Un b&b di lusso, all’interno di una dimora storica risalente al ‘700, ma completamente abusivo. È quanto scoperto dalla Polizia Locale di Bari durante un’attività di controllo sulle strutture ricettive extralberghiere. Dagli accertamenti effettuati è emerso che il b&b, pubblicizzato anche su alcuni siti internet, era privo della necessaria segnalazione certificata di inizio attività, la cosiddetta SCIA. Tra le altre anomalie rilevate, anche una destinazione d’uso catastalmente non idonea a ospitare strutture ricettive. Inoltre gli agenti hanno verificato che il codice della struttura (CIS) identificante una “locazione turistica”, non era presente sul portale regionale, dove la registrazione è invece obbligatoria.
Al titolare del B&B abusivo gli agenti hanno contestato la mancata presentazione della SCIA, violazione che prevede una sanzione pecuniaria da 5mila a 10mila euro.

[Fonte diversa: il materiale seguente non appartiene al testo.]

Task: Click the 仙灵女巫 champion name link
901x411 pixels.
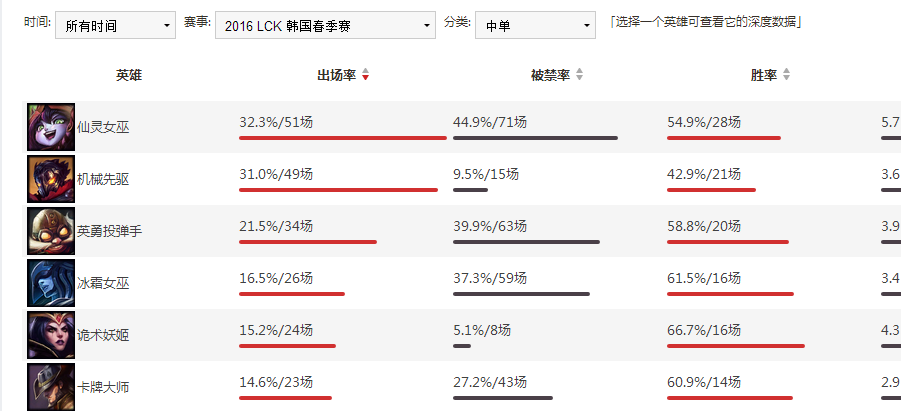Action: (103, 127)
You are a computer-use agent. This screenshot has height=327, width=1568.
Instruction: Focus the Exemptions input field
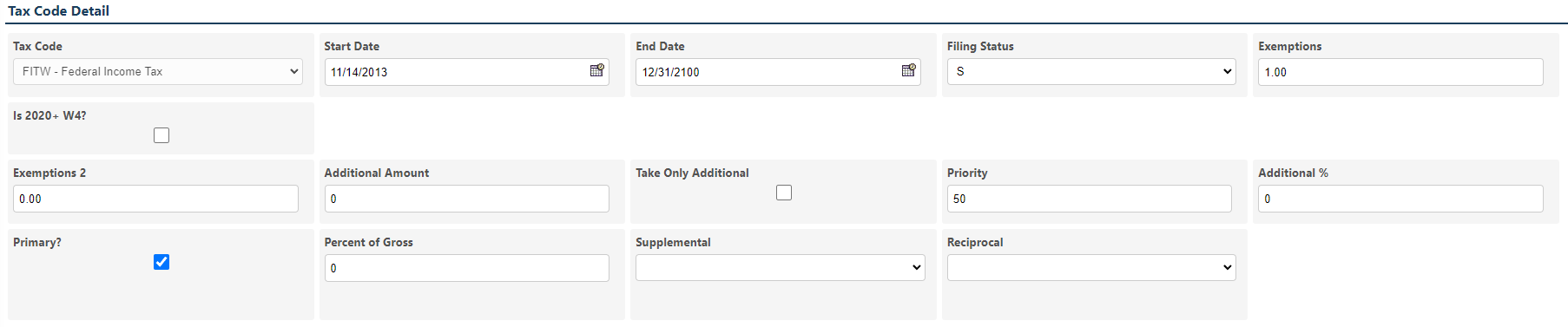pyautogui.click(x=1400, y=72)
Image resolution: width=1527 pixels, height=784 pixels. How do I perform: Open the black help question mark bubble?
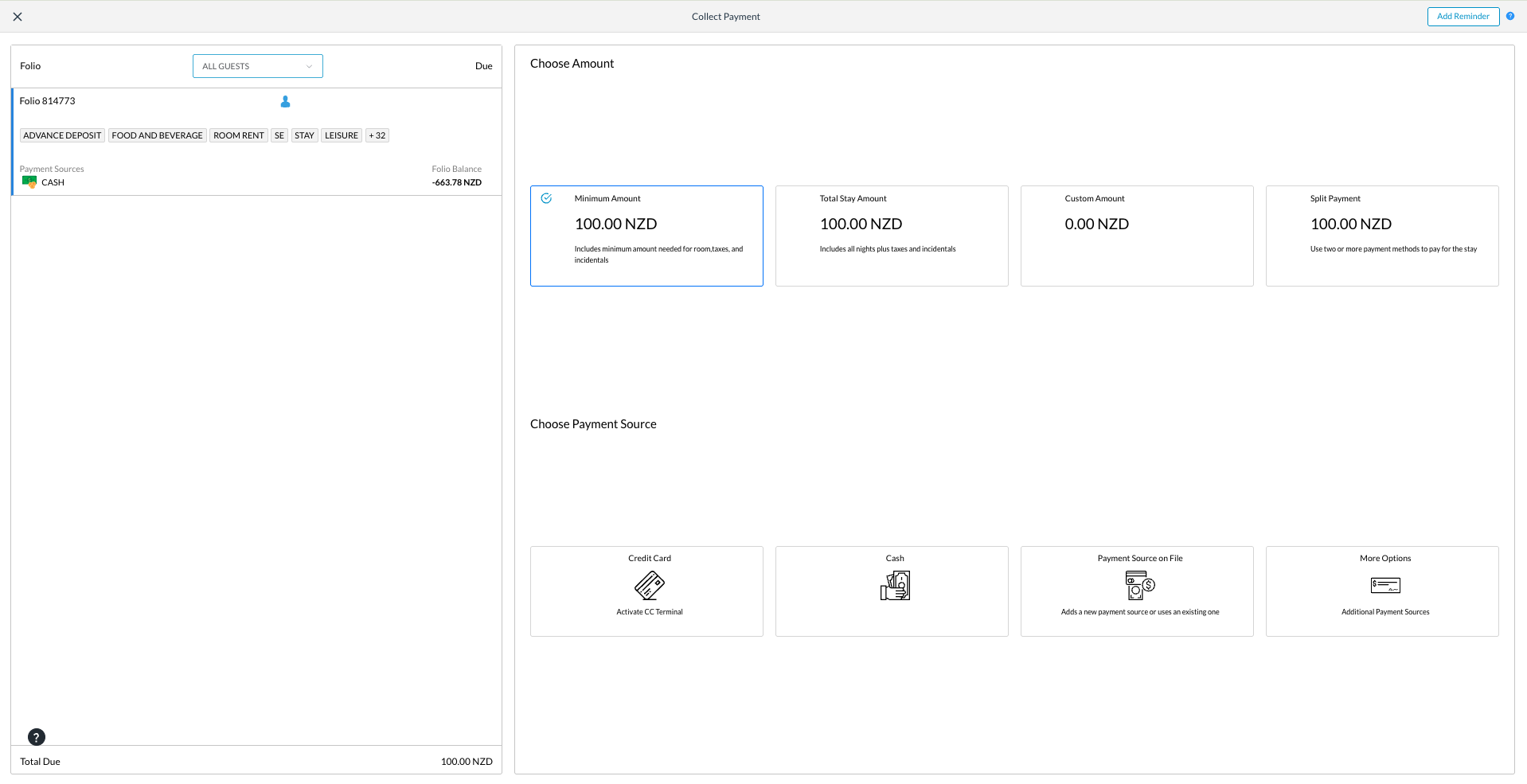[37, 737]
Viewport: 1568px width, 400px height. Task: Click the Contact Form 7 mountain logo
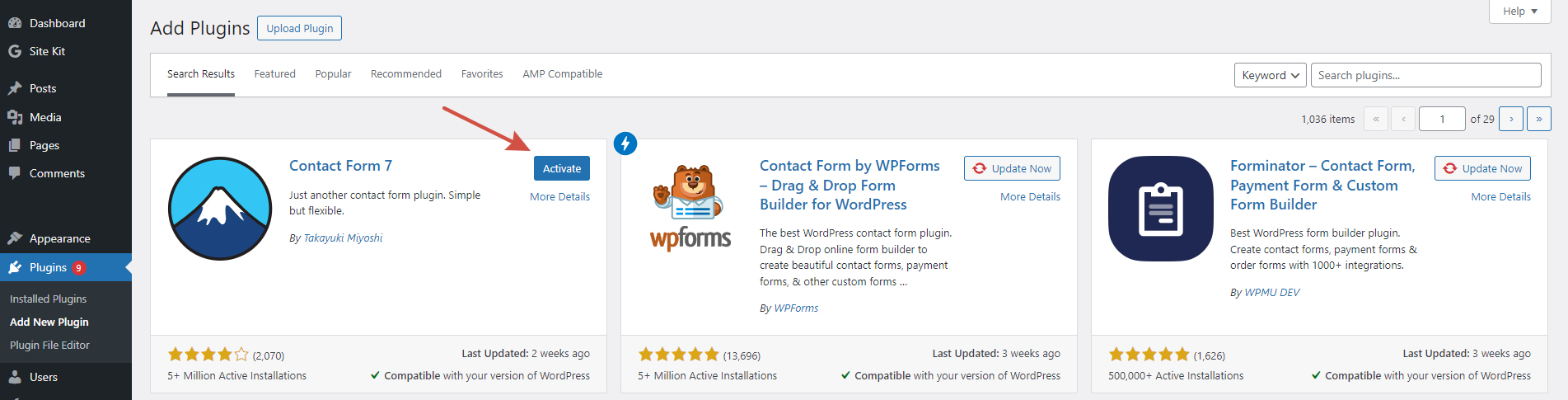click(x=220, y=209)
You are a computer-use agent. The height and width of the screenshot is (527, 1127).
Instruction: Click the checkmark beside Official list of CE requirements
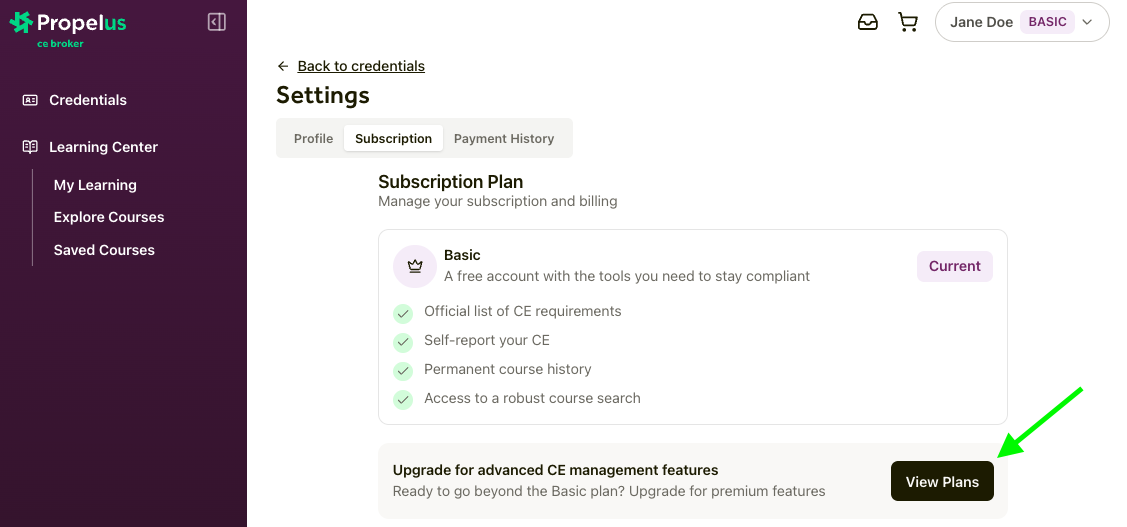pyautogui.click(x=403, y=313)

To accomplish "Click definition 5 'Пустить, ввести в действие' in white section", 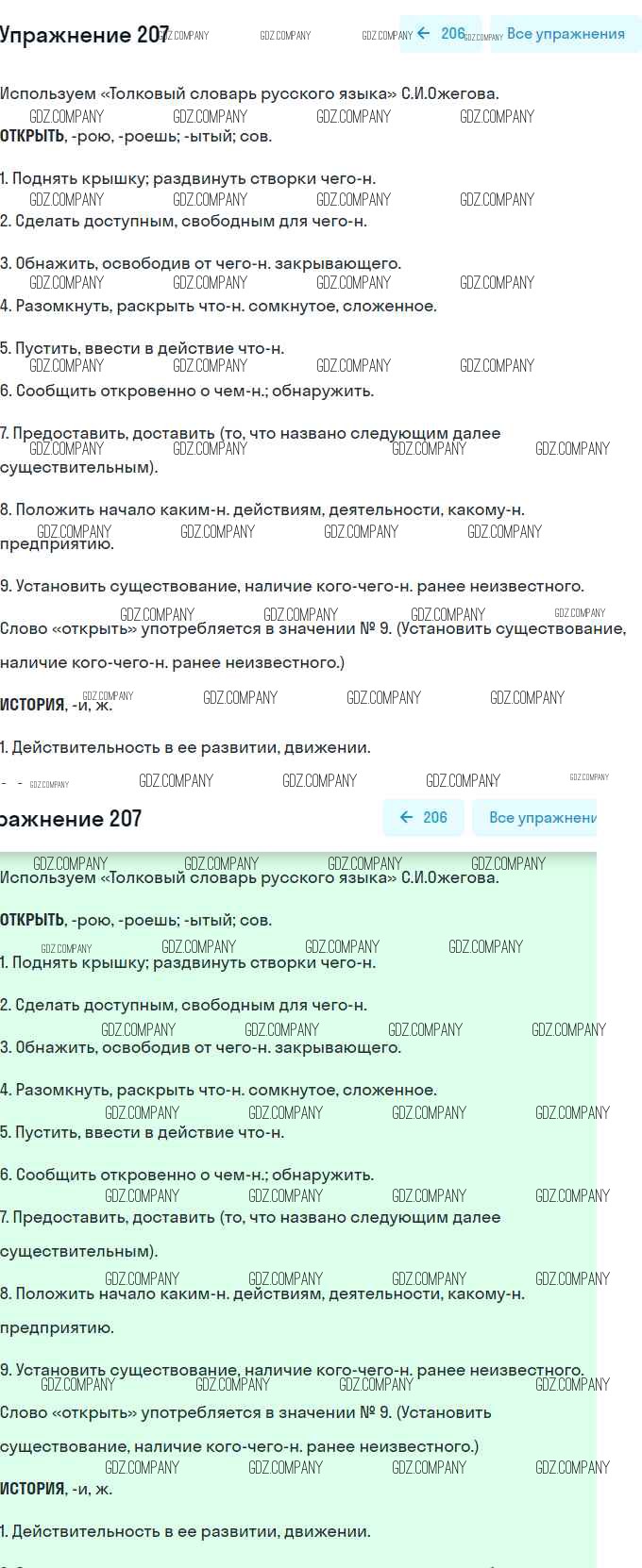I will pyautogui.click(x=142, y=348).
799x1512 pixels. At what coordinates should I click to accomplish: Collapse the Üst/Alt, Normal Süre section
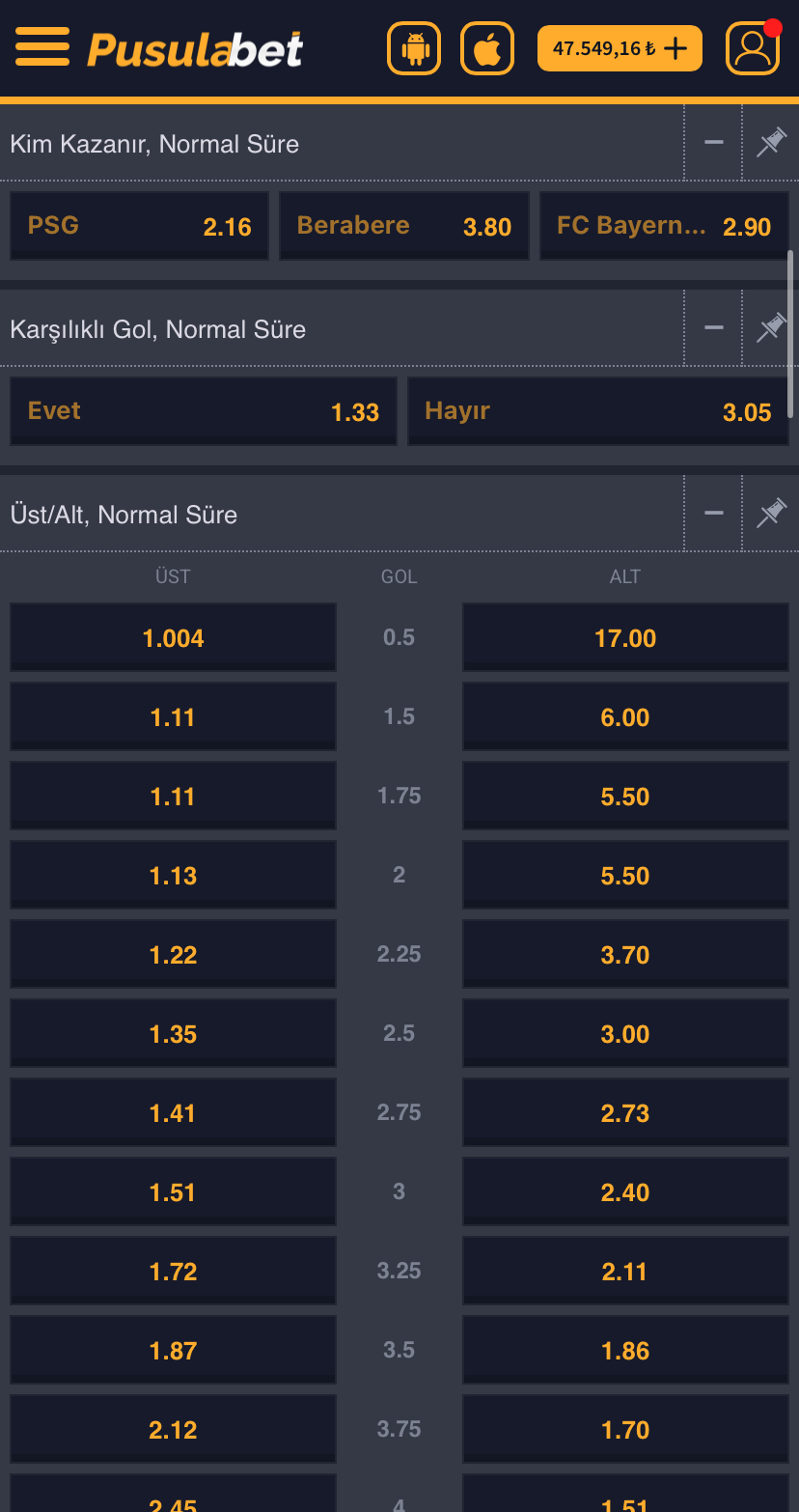pyautogui.click(x=714, y=514)
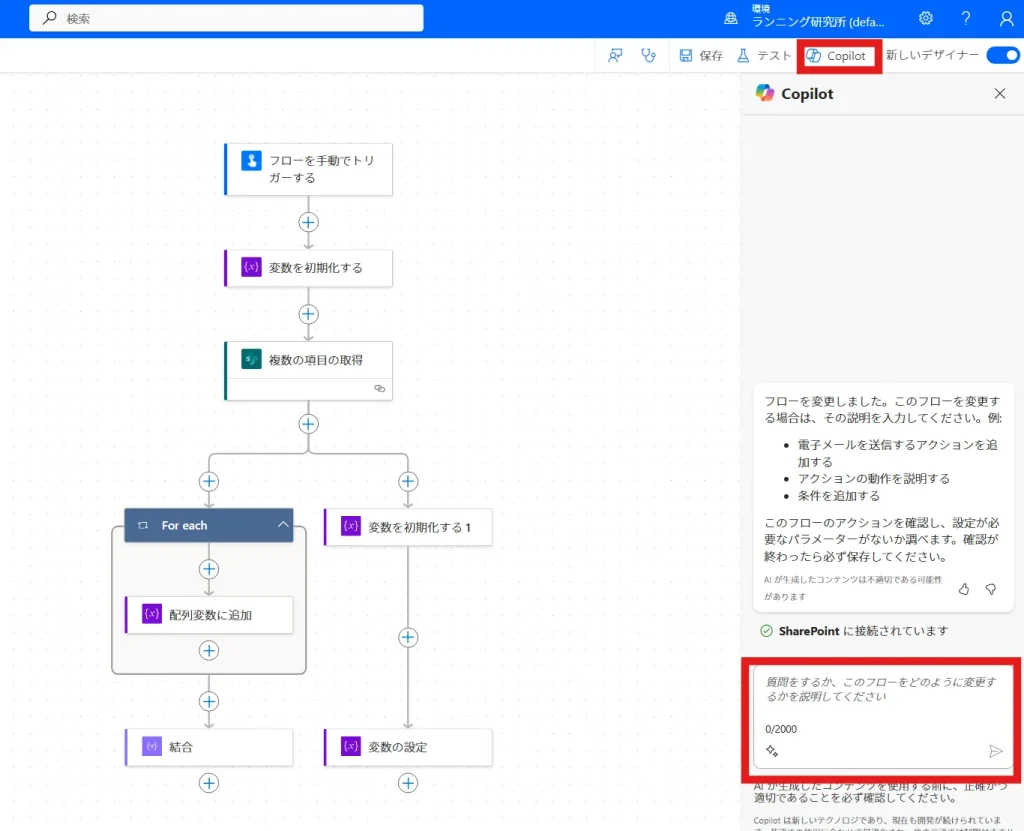The width and height of the screenshot is (1024, 831).
Task: Click the 検索 search box
Action: (227, 19)
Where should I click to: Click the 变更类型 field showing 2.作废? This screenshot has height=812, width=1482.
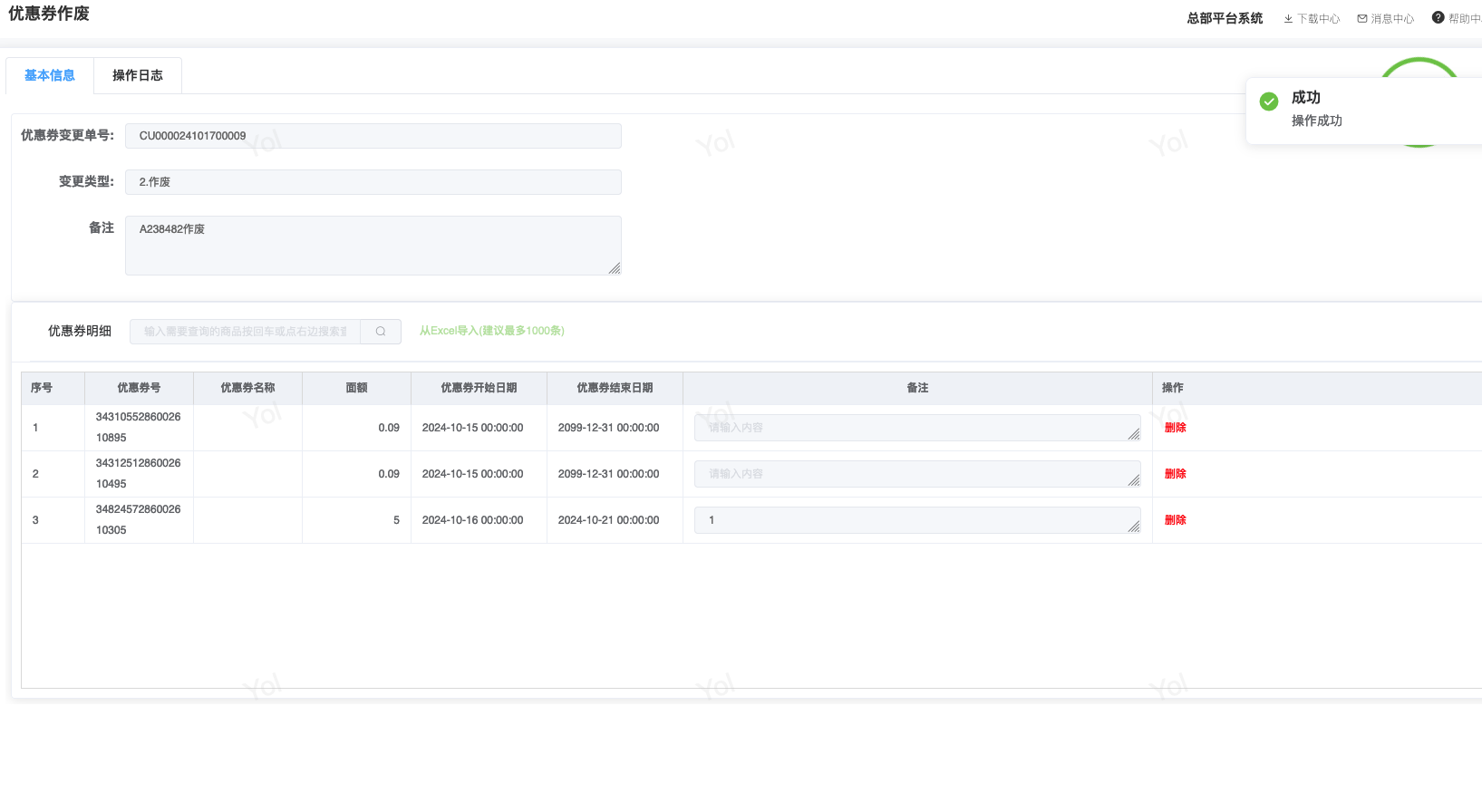(x=373, y=182)
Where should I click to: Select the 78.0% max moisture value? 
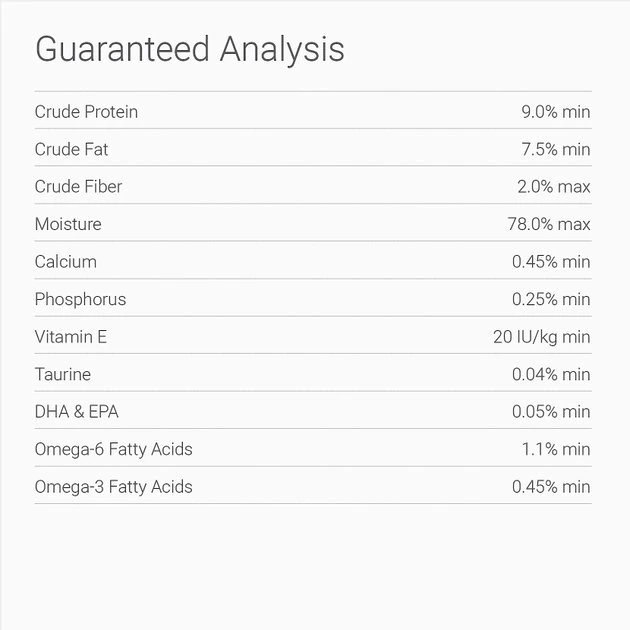pyautogui.click(x=549, y=224)
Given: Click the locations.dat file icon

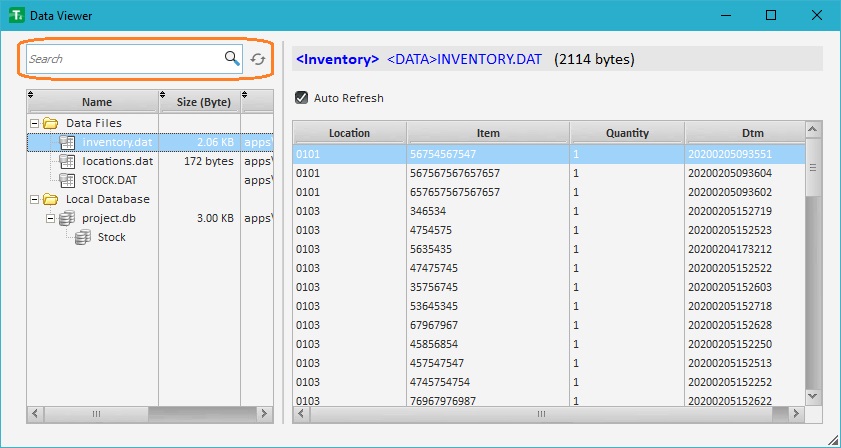Looking at the screenshot, I should pyautogui.click(x=67, y=161).
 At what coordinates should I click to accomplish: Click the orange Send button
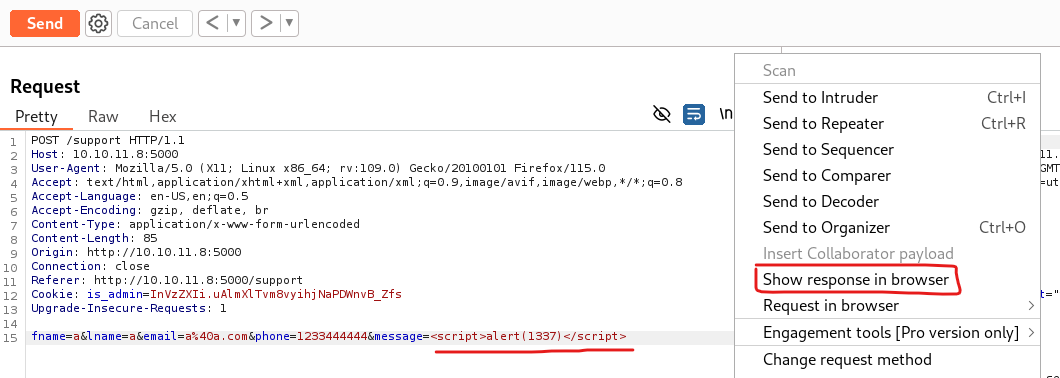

A questa si aggiunge l’omessa iscrizione nel registro regionale, che comporta l’ulteriore sanzione amministrativa pecuniaria da 500 a 3mila euro.
Negli ultimi 15 giorni la Polizia Locale ha effettuato 45 controlli su questo tipo di strutture, registrando 23 contestazioni per violazioni varie alla normativa di settore, con applicazione di sanzioni amministrative pecuniarie.